• **Exercise instructions**:
Examine the records and identify each line that includes the string "computer". Copy those lines.
____ Input data
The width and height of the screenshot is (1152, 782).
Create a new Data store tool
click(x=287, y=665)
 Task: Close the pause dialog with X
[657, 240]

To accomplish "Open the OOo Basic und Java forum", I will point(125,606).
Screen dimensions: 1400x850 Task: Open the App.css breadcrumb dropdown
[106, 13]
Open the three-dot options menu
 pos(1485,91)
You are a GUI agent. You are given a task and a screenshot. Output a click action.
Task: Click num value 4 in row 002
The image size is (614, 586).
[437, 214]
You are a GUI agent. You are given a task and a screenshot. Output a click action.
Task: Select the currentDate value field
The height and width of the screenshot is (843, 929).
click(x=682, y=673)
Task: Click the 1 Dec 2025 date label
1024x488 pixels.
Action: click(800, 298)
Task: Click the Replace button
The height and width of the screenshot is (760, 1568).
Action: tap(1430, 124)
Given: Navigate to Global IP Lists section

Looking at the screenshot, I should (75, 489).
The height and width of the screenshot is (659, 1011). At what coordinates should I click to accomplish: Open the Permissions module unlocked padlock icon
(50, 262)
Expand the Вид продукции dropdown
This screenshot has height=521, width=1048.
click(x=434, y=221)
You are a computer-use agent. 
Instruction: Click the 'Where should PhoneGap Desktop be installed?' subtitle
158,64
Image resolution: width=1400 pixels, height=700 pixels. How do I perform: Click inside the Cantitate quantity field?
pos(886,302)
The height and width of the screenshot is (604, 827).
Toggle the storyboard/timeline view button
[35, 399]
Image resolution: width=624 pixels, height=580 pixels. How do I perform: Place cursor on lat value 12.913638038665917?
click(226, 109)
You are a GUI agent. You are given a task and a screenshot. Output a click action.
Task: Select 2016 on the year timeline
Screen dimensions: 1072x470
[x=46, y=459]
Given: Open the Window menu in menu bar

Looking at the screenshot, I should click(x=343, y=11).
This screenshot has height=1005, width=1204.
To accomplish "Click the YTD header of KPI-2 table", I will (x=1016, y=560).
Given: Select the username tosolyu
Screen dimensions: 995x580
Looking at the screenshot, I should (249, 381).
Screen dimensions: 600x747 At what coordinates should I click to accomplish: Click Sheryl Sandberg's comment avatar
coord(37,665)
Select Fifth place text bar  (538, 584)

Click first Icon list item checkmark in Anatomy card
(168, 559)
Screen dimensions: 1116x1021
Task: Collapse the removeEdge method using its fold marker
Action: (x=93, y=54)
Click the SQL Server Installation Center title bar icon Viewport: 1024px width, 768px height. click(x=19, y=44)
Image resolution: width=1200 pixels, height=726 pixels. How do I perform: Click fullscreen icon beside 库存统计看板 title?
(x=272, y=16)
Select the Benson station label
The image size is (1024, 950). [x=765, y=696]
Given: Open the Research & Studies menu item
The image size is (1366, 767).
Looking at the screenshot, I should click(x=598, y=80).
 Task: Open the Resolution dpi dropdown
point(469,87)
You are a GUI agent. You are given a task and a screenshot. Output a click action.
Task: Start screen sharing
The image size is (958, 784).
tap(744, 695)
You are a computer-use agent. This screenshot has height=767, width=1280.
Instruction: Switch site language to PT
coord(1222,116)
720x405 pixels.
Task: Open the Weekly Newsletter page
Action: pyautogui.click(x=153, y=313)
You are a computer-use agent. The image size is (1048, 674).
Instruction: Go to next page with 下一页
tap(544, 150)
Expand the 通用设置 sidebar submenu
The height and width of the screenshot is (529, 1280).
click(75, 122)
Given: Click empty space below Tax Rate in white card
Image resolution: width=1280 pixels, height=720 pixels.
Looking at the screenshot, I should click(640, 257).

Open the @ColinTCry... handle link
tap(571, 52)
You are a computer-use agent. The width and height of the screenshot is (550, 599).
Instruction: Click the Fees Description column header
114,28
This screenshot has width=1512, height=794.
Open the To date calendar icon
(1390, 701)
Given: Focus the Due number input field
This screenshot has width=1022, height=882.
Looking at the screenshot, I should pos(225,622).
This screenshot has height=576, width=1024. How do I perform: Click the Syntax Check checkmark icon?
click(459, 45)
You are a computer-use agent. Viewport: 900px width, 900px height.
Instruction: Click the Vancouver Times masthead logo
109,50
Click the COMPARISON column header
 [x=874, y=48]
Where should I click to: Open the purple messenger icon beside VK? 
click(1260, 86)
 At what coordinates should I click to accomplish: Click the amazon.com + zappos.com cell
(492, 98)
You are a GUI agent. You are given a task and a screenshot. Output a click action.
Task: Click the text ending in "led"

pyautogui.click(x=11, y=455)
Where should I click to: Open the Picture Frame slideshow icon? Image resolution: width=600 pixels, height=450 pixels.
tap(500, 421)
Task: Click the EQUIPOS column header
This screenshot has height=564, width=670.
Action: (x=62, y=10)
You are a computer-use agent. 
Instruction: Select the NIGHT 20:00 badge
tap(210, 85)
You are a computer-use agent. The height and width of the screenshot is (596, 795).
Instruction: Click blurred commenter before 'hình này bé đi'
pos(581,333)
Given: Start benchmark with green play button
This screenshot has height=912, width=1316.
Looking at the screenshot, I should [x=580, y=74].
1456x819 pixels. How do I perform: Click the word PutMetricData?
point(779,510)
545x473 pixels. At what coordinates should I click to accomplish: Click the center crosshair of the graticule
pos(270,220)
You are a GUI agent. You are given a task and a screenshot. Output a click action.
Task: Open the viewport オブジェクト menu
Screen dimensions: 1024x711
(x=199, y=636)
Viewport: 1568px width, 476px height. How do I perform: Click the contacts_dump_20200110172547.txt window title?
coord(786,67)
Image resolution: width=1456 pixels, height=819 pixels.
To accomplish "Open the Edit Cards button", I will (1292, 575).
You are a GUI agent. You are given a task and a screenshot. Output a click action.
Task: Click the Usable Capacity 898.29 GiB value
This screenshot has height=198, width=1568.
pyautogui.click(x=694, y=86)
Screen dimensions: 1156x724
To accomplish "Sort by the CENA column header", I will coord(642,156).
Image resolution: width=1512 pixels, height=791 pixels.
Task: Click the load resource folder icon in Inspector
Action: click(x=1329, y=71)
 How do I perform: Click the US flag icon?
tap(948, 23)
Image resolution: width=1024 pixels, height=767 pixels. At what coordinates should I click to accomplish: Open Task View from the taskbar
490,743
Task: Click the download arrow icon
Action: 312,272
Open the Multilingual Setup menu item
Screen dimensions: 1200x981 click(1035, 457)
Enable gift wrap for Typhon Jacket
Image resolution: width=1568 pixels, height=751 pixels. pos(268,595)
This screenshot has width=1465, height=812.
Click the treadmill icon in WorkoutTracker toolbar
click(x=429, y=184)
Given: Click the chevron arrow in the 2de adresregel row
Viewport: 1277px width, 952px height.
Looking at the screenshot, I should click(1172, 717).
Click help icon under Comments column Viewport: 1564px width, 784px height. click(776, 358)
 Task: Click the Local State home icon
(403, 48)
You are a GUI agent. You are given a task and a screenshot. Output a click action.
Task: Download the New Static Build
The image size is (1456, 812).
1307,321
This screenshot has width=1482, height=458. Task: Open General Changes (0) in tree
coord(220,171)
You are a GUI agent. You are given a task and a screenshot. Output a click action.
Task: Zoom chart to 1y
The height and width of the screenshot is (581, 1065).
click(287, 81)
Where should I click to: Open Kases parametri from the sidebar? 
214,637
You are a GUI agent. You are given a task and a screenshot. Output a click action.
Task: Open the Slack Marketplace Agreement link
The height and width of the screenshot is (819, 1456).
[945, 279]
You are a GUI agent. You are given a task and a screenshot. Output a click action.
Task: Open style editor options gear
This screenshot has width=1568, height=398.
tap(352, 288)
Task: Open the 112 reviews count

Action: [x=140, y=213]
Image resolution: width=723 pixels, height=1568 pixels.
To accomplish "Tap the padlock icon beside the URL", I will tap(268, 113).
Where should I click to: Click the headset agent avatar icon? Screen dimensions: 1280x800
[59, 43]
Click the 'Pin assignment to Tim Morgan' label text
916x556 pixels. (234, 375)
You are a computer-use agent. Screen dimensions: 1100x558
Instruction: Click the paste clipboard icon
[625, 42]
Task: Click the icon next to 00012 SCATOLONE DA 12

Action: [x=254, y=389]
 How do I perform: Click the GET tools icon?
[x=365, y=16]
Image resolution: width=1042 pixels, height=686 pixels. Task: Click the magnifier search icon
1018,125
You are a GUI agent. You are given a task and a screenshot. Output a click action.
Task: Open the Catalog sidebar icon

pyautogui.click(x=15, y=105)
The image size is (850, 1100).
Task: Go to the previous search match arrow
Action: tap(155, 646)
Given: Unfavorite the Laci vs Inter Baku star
________
• **Answer for this exercise**:
You are a computer-use agent. 
You are a computer-use agent. This screenshot has height=767, width=1280.
You are a computer-use agent. The image size is (1048, 674).
You are a computer-use agent. The width and height of the screenshot is (550, 599).
You are a computer-use agent. Viewport: 900px width, 900px height.
You are a computer-use agent. 
You are a computer-use agent. The height and width of the screenshot is (596, 795).
You are a computer-use agent. Screen dimensions: 1100x558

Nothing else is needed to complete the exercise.